Los seres artificiales han acompañado a la historia de la humanidad al menos desde que el mundo natural fue influenciado por la técnica. A partir del siglo XVII se popularizó la tesis de Lucien Offray de La Mettrie, según la cual “nuestro cuerpo es un reloj, pero un reloj inmenso”, donde traslucían las ideas filosóficas de la naturaleza como un sistema racional y, por tanto, inteligible y asimilable por el ser humano, con la consecuencia lógica de que los seres vivos podían ser reproducidos bajo la forma de las máquinas.

Los constructores de autómatas de la época clásica tuvieron como objetivo imitar las principales funciones vitales, como la respiración o la circulación de la sangre. El ingeniero francés Jacques de Vaucanson obtuvo gran notoriedad por dos de sus creaciones, una de las cuales era, según se describe en la edición de "Vidas de autómatas ilustres", de Sonia Bueno Gómez-Tejedor y Marta Peirano, “un pato artificial de cobre dorado que puede beber, comer, graznar, chapotear y digerir de la misma manera que lo haría un pato vivo”. Lo sorprendente de este artefacto fue que sirvió a su creador para defender la tesis de que los alimentos eran disueltos por jugos gástricos y no triturados por los intestinos, como se creía hasta entonces.

Ángel Gilberto Adame
Ángel Gilberto Adame

El autómata más famoso creado por Vaucanson fue “El flautista”, el cual hizo su primera aparición en París, el 11 de febrero de 1738. Se trataba de una réplica de un fauno expuesto por aquel entonces en el Jardín de las Tullerías, con la diferencia de que éste contaba con un mecanismo que le permitía imitar el funcionamiento de los pulmones humanos cuando se toca una flauta; hubo quienes llegaron a afirmar que respiraba. Voltaire lo bautizó como “Rival de Prometeo” y Diderot lo utilizó para ejemplificar la palabra “androide” en el primer volumen de la "Enciclopedia", en la cual incluyó una minuciosa descripción de la figura.

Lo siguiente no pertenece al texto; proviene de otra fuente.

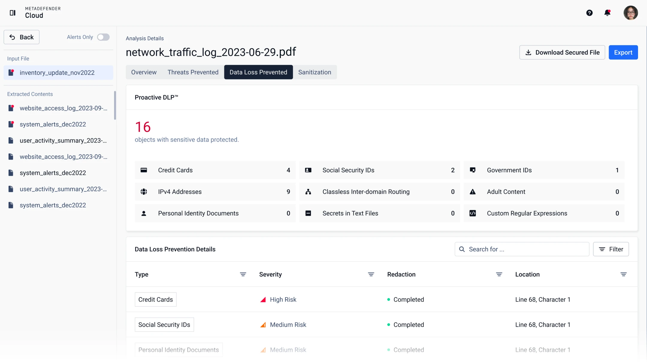Open the Severity column filter
This screenshot has height=363, width=647.
tap(371, 274)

Poco después apareció un nuevo tipo de máquina aparentemente más compleja y llamativa: “El turco” o “El jugador de ajedrez”, cuya historia fue retratada por Robert Löhr. Se trataba de una figura tallada en madera vestida con un turbante y prendas orientales, el cual jugaba con tal destreza que se le llegó a considerar invencible. Fue construido por el artesano húngaro Wolfang von Kempelen en 1769 para entretener a la realeza, sin embargo, debió desmantelarlo casi de inmediato ya que sus capacidades causaron miedo y confusión. A diferencia del flautista, que era capaz de reproducir un proceso biológico, el turco provocó controversias morales y teológicas, puesto que para poder desarrollar sus habilidades tenía que “pensar”. Para demostrar la transparencia de su experimento, Kempelen solía mostrar el interior de su autómata antes de cada partida.

En 1784, el turco acabó en manos del ingeniero Johann Nepomuk Maezel, quien lo enfrentó con Benjamin Franklin y Napoleón Bonaparte, a quienes derrotó sin mucho esfuerzo. El secreto de la máquina sobrevivió hasta 1834, cuando el ajedrecista caído en desgracia, Jacques Mouret, la vendió a una revista ilustrada de variedad. En sus últimos días, Mouret describió la manera en que dirigió las partidas desde un compartimiento oculto, mediante un ingenioso sistema de espejos e imanes. Algunos de los ajedrecistas más connotados que estuvieron dentro del turco fueron William Schlumberger, William Lewis y Johann Allgaier.

Los autómatas arraigaron en la imaginación humana debido a que intentaron responder preguntas que no han dejado de ser apremiantes para nosotros: qué somos y de dónde venimos.